*** Text

The towers tower, the poor can’t be seen in this picture. /Michael Chmielewski

Going to a White Sox game in Chicago kind of sucked

After working multiple jobs all summer, I finally decided to take my first vacation in years. My dad, brother, and I finally found six days that worked for all three of us to go somewhere. Chicago, relatively close and historic, was quickly picked as a destination. With the Windy City beckoning, we put the Oldsmobile through its paces on the interstate.

Chicago, amongst many other things, is famous for its sports. Mike Ditka and the Bears, the Original Six Chicago Blackhawks, Michael Jordan and his Bulls, and its two famous baseball teams, the Cubs and the White Sox, make up the huge sports scene of Chicago.

But this isn’t your normal sports story.

I’ve always wanted to go to an MLB game. Something about America’s Pastime compelled me. Going to a game also seemed ideal during a vacation: beer, Polish hotdogs, pretzels, and, of course, the game.

I decided to go see a White Sox game, partly on the advice of a great Canadian singer-songwriter, partly because I didn’t feel like seeing the melancholic Cubs, and more practically because the ChiSox were in town that week.

On a humid Illinois afternoon, the White Sox hosted the Cleveland Indians.

The Indians batted first, and scored a few runs. Although they dampened the mood of the crowd, it didn’t last long. As the Sox came up to bat with Thin Lizzy’s “The Boy’s Are Back In Town” playing on the loudspeakers, the crowd got back into the game.

******

§ Written exercise 1: Name every Chicago sports team mentioned in the piece about the White Sox game.
The listing that follows has nothing to do with the piece about the White Sox game.

*** Material

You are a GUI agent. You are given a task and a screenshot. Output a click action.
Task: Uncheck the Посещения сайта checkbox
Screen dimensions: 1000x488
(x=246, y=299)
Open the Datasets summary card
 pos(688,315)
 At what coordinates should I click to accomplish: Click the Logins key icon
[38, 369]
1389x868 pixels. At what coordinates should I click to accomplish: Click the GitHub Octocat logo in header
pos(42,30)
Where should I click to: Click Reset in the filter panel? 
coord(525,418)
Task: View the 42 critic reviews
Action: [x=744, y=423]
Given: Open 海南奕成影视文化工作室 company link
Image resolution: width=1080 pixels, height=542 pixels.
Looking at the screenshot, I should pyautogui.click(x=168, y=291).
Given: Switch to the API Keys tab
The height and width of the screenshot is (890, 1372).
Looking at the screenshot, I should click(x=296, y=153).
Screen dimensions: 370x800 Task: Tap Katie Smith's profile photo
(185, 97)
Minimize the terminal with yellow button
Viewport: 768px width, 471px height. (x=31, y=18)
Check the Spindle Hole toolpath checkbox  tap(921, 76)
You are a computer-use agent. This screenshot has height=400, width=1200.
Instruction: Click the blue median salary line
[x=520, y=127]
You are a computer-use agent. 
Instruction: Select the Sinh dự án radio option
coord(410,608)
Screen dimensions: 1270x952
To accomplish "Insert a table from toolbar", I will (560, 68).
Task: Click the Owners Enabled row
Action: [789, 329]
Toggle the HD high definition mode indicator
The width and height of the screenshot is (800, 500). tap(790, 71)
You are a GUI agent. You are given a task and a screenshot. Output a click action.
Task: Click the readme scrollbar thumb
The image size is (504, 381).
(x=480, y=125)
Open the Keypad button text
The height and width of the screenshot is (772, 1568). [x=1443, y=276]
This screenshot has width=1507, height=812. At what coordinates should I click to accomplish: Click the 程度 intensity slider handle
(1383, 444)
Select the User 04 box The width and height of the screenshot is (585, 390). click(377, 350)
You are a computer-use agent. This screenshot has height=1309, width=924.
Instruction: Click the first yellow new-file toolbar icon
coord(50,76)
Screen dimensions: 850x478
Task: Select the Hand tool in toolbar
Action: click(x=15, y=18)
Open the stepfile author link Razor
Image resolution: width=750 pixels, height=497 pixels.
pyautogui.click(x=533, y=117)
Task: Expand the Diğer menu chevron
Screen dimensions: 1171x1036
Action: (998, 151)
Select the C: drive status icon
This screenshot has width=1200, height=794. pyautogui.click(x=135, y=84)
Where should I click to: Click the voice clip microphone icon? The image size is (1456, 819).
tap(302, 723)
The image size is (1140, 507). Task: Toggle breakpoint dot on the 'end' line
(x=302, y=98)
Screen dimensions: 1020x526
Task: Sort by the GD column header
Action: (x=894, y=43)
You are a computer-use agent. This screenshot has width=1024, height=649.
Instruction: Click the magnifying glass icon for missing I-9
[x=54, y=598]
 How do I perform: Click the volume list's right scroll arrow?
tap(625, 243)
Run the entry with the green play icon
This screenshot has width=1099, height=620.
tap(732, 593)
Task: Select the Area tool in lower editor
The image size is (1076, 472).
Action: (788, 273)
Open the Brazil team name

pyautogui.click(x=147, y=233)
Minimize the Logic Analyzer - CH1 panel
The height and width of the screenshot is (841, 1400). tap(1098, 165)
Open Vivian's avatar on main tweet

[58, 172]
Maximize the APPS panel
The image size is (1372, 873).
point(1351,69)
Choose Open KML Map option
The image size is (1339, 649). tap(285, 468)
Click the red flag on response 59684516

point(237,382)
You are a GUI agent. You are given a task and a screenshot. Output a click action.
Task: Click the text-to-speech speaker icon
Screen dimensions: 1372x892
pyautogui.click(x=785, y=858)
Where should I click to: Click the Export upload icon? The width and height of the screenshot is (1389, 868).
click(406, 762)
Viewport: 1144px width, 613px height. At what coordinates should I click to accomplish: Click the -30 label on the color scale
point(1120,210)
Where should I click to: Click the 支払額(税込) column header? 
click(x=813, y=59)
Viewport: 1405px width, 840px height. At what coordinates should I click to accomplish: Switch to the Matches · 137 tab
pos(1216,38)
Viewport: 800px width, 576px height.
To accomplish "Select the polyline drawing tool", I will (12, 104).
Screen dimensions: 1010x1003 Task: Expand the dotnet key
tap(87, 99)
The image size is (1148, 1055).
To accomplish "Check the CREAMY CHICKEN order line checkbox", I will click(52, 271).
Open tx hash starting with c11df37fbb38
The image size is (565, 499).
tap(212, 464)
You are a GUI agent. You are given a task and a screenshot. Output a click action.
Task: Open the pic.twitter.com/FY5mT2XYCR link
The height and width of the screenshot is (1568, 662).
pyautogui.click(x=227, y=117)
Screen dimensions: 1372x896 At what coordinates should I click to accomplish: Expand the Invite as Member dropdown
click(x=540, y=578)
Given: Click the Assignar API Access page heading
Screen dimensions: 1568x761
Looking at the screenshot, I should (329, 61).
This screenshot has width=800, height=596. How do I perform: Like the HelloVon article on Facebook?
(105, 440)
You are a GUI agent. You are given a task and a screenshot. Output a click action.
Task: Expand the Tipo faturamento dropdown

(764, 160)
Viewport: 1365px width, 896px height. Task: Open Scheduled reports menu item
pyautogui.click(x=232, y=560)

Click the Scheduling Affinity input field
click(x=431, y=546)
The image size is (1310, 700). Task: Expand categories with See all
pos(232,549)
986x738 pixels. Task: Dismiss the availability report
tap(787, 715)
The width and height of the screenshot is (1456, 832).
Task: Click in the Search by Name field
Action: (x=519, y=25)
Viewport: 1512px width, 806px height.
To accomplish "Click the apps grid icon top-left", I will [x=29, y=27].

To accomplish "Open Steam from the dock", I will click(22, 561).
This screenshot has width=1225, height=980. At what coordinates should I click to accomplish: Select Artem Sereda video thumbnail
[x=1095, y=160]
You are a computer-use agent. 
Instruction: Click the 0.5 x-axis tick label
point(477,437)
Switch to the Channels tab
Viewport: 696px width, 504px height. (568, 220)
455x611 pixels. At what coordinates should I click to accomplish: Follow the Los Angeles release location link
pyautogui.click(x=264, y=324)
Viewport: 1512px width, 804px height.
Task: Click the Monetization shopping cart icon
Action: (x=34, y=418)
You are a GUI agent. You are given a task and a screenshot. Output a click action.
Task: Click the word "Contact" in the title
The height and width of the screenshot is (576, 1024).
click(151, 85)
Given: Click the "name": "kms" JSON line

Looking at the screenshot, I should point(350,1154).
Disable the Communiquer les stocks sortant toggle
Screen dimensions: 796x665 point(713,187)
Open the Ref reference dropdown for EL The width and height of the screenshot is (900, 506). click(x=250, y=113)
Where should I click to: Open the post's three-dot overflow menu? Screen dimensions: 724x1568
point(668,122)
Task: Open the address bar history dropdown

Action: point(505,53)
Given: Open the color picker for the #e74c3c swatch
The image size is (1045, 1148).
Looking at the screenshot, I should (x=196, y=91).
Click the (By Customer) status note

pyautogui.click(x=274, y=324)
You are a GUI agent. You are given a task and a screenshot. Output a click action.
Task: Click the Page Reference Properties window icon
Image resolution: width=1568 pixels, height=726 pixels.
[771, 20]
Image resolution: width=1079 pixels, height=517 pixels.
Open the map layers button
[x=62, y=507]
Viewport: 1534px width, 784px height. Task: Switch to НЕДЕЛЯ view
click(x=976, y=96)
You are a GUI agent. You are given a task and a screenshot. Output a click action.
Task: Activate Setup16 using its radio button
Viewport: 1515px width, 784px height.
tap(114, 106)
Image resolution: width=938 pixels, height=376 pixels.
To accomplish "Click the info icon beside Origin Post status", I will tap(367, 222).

******

§ Written exercise 2: Find each line in the listing that holds the word "header", and copy those lines.

§ Complete response 1: The Bears, the Blackhawks, the Bulls, the Cubs, and the White Sox.

§ Complete response 2:
1389x868 pixels. At what coordinates should I click to accomplish: Click the GitHub Octocat logo in header
Task: Sort by the GD column header
Where should I click to: Click the 支払額(税込) column header? 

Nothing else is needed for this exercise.